Десятиметровая прихожая коммунальной квартиры заполнилась военными в фуражках с малиновыми околышами. Один встал у двери в кухню, другой – возле туалета, третий и четвертый – возле дверей в другие две комнаты соседей, а еще один – у входных дверей. Дворничиха Даша и ее муж Толя были понятыми.
Капитан и майор начали обыск. Дворники стояли у дверей. Миша сидел на табуретке у окна, а нянька Серафима на своем диванчике. Нянька Серафима жила в семье с начала тридцатых годов. Девчонкой она, вскоре после революции, ушла из голодной деревни в Москву и устроилась прислугой. Через 15 лет она попала в семью Полонских и вырастила их сыновей. Она переезжала с Полонскими из города в город следуя теми же путями, по которым посылала их Партия. Единственное, что требовала Серафима от хозяев, это выплата вознаграждения золотыми царскими монетами. Серафима так берегла их, что они сохранились до 1958 года, когда последние нянька отдала старшему брату Миши на защиту докторской диссертации.
Мать сидела у стола, за которым майор заполнял протокол обыска. Капитан ловко переворачивал вещи, вытряхивал ящики стола, выбивая из них дно быстрым ударом сапога.
Это был уже второй обыск за два месяца. Первый состоялся через неделю после ареста старшего брата Генриха в Ярославле, где он после окончания аспирантуры и защиты диссертации работал доцентом кафедры хирургии.
Брат Генрих имел острый ум, безрассудство и большую любовь ко всему приятному. Когда он учился в 5-м классе, он получил задание сделать модель подъема ледокола «Садко». Брат выпилил корпус. Приделал мачты и палубную надстройку. Остались понтоны. И тут ему пришла идея. В результате на сдаче домашних заданий модель, изготовленная братом, нехотя всплыла в тазу с водой, окруженная двумя десятками надутых презервативов. Изделия были куплены нянькой Серафимой, которая на вопрос аптекаря «Кому это столько надо?» ответила: «Внучку!», а на следующий вопрос о возрасте потребителя спокойно разъяснила: «Тринадцать!»…

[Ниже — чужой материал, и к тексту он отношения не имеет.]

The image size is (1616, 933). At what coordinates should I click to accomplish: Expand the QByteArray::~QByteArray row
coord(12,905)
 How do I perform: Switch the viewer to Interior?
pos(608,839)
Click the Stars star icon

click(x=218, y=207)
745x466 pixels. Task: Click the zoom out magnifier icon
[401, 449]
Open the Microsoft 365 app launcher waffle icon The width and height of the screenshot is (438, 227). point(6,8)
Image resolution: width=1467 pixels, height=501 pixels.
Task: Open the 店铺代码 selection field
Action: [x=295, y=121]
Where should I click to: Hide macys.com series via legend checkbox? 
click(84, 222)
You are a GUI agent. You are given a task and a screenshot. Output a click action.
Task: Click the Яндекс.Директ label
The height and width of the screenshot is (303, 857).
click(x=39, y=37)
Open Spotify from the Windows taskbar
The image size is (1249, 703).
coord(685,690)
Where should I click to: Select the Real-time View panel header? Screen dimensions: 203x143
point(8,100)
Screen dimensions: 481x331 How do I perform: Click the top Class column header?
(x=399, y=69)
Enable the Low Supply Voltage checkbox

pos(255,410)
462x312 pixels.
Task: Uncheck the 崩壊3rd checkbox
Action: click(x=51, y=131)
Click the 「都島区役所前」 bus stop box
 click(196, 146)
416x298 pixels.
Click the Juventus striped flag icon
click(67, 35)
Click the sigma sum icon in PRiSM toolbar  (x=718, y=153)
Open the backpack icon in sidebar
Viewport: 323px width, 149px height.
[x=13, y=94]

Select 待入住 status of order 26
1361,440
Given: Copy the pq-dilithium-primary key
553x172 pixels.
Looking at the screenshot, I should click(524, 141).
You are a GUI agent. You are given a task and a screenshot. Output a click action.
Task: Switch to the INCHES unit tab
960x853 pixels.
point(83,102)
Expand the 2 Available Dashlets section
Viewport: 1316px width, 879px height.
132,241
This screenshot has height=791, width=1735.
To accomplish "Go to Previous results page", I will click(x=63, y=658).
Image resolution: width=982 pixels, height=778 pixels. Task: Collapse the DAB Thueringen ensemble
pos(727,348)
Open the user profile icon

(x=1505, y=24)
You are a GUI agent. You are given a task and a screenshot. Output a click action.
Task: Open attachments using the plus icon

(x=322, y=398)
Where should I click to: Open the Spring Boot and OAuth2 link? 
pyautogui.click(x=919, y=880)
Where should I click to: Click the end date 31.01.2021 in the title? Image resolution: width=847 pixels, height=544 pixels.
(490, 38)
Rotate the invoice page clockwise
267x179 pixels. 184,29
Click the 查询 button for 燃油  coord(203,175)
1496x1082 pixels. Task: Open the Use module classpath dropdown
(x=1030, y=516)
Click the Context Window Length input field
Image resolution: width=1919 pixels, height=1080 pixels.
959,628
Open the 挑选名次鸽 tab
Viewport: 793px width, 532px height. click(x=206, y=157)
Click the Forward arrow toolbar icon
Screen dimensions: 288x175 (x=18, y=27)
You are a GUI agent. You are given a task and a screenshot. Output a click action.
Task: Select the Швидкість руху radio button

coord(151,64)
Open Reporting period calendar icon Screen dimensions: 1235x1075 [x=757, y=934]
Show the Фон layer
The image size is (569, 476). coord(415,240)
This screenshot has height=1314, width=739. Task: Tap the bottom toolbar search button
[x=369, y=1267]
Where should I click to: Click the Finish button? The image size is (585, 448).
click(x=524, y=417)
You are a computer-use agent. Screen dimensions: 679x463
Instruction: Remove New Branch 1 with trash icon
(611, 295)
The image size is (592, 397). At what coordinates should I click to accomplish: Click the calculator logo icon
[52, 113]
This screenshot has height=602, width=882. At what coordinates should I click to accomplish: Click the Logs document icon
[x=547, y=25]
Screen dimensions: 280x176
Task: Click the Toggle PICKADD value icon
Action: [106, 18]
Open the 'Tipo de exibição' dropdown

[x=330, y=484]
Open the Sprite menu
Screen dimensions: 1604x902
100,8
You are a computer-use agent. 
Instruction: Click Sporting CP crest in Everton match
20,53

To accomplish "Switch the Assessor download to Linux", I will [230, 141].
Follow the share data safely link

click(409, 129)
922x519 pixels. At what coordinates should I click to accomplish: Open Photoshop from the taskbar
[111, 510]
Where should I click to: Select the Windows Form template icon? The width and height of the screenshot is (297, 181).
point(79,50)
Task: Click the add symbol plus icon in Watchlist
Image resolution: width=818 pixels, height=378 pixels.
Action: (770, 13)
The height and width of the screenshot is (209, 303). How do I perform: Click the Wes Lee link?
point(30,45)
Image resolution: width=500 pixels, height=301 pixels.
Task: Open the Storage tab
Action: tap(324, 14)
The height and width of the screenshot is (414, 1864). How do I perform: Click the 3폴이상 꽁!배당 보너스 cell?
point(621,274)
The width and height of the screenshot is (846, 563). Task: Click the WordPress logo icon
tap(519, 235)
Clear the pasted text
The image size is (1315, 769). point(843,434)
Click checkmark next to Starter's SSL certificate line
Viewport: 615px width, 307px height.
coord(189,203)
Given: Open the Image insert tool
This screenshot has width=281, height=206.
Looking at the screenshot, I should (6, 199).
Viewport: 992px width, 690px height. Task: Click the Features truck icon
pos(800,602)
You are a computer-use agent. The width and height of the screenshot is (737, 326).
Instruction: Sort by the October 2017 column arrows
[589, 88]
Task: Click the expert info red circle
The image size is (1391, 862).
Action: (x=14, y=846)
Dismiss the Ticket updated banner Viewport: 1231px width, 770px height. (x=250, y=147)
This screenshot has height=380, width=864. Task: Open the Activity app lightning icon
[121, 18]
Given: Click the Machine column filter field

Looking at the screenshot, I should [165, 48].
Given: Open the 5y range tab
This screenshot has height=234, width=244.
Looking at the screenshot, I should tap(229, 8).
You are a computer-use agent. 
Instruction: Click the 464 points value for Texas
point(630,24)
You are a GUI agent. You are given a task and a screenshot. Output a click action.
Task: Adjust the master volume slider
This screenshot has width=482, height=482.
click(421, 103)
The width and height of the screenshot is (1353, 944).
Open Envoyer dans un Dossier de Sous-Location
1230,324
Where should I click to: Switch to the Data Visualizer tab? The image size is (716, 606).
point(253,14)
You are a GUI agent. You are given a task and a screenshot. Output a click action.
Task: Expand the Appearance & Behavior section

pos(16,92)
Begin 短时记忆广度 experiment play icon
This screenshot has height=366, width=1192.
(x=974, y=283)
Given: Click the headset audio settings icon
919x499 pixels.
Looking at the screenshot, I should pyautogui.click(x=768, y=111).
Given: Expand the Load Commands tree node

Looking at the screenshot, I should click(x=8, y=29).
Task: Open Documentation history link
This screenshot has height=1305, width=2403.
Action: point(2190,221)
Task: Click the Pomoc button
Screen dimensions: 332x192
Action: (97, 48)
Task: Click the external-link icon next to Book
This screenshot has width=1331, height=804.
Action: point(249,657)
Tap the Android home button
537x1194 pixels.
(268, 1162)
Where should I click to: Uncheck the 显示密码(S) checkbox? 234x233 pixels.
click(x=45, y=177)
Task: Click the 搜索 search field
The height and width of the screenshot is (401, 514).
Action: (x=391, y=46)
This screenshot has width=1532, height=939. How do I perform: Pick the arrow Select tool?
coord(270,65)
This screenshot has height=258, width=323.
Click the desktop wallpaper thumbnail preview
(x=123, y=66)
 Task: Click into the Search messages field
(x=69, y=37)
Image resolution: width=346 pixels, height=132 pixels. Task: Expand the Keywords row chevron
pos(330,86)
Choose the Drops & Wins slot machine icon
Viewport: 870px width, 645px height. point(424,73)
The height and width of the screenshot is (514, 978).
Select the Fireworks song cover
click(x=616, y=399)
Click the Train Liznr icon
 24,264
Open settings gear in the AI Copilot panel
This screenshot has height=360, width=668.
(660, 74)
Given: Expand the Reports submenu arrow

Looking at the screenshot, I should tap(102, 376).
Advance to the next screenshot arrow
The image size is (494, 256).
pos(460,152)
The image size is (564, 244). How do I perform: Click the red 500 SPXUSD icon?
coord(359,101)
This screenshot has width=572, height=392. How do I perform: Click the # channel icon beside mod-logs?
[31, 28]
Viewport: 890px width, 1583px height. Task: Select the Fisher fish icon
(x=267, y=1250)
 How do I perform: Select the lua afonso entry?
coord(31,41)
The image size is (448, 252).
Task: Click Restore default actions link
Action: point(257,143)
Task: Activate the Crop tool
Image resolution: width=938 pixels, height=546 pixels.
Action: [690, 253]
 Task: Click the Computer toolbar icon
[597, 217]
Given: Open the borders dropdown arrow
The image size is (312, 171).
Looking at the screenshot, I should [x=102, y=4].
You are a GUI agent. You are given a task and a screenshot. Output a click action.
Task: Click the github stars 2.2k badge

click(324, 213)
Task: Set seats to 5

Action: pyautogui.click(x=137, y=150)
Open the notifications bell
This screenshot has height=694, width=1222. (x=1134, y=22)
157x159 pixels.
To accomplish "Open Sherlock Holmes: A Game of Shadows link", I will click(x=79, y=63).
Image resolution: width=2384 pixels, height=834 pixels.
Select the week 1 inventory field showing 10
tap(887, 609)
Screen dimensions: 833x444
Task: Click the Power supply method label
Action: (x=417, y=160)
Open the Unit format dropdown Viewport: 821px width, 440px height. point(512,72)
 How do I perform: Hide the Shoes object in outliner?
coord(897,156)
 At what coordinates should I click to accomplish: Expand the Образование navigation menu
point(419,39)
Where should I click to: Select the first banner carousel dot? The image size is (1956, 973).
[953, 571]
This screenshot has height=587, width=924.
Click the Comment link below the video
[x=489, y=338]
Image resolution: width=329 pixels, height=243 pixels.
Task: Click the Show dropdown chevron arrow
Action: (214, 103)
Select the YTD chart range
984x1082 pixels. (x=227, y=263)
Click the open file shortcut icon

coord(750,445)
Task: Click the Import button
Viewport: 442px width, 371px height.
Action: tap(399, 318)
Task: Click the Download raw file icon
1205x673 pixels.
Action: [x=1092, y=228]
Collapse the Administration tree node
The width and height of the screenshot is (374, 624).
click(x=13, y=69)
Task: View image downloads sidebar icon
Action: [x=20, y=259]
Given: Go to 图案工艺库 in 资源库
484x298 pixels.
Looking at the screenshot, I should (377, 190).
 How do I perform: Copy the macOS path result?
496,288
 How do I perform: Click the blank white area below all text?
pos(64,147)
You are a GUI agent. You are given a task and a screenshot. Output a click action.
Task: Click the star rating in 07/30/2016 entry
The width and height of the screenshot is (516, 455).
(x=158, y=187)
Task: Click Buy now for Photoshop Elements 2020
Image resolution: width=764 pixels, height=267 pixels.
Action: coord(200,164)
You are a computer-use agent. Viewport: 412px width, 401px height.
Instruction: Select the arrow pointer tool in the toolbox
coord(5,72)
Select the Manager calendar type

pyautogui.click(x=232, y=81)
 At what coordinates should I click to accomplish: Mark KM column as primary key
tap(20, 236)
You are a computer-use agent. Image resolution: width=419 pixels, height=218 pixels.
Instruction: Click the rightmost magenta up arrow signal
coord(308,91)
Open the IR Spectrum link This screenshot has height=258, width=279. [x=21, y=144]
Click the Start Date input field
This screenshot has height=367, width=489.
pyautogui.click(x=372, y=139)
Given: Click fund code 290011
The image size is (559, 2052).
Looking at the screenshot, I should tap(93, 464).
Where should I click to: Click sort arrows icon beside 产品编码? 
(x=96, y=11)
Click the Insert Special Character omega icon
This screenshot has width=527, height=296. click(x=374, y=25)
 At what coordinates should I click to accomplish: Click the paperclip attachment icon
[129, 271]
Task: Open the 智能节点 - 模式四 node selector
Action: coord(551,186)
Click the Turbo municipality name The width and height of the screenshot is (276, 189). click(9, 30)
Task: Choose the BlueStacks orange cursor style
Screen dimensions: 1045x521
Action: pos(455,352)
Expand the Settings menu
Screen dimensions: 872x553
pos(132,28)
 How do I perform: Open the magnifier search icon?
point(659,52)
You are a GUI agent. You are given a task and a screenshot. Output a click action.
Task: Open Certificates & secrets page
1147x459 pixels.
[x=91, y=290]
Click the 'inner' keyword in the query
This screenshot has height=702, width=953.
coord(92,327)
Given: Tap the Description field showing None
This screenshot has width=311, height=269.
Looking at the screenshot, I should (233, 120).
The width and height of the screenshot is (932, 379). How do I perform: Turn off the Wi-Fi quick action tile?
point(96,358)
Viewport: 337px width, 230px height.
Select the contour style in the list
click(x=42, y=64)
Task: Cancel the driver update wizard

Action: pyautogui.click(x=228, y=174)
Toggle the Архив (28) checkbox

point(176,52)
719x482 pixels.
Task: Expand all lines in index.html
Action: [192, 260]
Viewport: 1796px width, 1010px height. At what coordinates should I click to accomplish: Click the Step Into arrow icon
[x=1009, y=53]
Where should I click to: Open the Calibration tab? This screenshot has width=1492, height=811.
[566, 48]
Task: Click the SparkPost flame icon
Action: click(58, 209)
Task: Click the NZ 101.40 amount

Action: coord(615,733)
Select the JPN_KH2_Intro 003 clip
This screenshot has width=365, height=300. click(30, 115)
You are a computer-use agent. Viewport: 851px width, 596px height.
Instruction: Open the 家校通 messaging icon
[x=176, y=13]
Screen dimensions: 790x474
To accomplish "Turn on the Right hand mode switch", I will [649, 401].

-«Прошу родителей ученика прийти в школу». -
После ареста отца и первого ареста матери в 1937 году на правительствпенной даче, когда Миша просидел два дня в опечатанной комнате, шестнадцатилетний брат перешел в вечернюю школу, устроился токарем и получил статус взрослого человека. Через полгода он добился того, чтобы трехлетнего Мишу отдали ему из тюремного приюта, куда помешали детей врагов народа, чтобы потом дать им другие имена и фамилии и разослать по детским домам.
Наше детство в прививках внезапных потерь,
Стало желтое небо беззвездным,
Стала жизнь ненадежна, как ранний апрель,
И страшна, как бессилие взрослых,
Это вечное царство бессмысленной тьмы,
На кровú ты замешено круто,
Колесо повернулось – и сгинули мы
В коридорах тюремных приютов.
И какáя дорога теперь суждена,
И какáя судьба и расплата?
Наугад нам другие дают имена
Надзиратели в белых халатах.
И сиротство, как смена недолгой любви,
В наши души впивается остро,
Дышат рядом бескровные братья мои
И мои непохожие сестры,
На восток и на запад, на север и юг
Мы расходимся снова и снова,
Нас не слышит никто, но сердца наши бьют
В черный колокол шара земного.
Перед войной брат поступал в медицинский институт. Прочтя его анкету, приемная комиссия вернула документы. Брат попросил мать помочь ему. Мать, которую в 38-м реабилитиролвали (но в Партии не восстановили) еще сохранила кое-какие знакомства. Главным из них была дружба с сестрой покойного председателя ВЧК-ОГПУ Менжинского – В.Р. После осводождения мать, естественно, не брали ни на какую работу и В.Р., которая была руководительницей и, кажется, даже создателем сети заочного обучения иностранным языкам (тогда это называлось Ин’Яз), пригласила мать методистом. Смутные воспоминания матери о гимназических курсах латыни и французского сочли достаточными. В.Р. оказывала матери необычайное по тем временам доверие. «Когда я вижу этих людей (речь шла о тогдашних публичных процессах, на которых подсудимых обвиняли, в частности, в убийстве Менжинского), мне жалко их, а не моего брата». На просьбы Генриха о помощи мать ответила «Поступай на общих основаниях» и тогда Генрих обратился к В.Р. Ее звонок в ректорат мединститута решил дело.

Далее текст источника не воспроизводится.